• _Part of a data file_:
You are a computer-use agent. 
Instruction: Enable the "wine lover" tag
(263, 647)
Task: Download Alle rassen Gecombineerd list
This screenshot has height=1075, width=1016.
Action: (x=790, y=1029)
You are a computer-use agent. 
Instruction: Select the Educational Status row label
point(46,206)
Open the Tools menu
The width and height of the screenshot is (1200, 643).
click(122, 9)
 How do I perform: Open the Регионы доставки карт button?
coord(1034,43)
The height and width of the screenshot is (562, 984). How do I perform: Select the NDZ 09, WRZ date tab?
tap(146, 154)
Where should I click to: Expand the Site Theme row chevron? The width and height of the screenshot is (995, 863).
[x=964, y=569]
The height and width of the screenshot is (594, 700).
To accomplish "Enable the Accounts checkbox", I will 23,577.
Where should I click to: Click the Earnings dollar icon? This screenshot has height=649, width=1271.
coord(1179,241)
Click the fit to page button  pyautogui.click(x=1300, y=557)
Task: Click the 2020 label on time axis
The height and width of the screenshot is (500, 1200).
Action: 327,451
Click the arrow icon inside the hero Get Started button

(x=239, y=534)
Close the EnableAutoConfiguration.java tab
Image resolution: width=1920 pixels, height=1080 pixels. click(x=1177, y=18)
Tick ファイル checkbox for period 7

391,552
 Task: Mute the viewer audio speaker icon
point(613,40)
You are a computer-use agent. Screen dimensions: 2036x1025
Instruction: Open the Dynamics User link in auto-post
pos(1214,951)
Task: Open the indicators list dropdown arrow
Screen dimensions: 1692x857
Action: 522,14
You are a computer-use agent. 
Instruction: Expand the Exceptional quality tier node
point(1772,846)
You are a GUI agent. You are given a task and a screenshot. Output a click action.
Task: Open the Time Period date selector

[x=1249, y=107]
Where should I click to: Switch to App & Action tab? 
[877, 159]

• _Challenge_: From the line containing "Close the EnableAutoConfiguration.java tab" through the line containing "Action: 522,14", inclusive, change "Screen dimensions" to "Display size" and give those lines back with nothing else altered.

• _Response below_:
Close the EnableAutoConfiguration.java tab
Image resolution: width=1920 pixels, height=1080 pixels. click(x=1177, y=18)
Tick ファイル checkbox for period 7

391,552
 Task: Mute the viewer audio speaker icon
point(613,40)
You are a computer-use agent. Display size: 2036x1025
Instruction: Open the Dynamics User link in auto-post
pos(1214,951)
Task: Open the indicators list dropdown arrow
Display size: 1692x857
Action: 522,14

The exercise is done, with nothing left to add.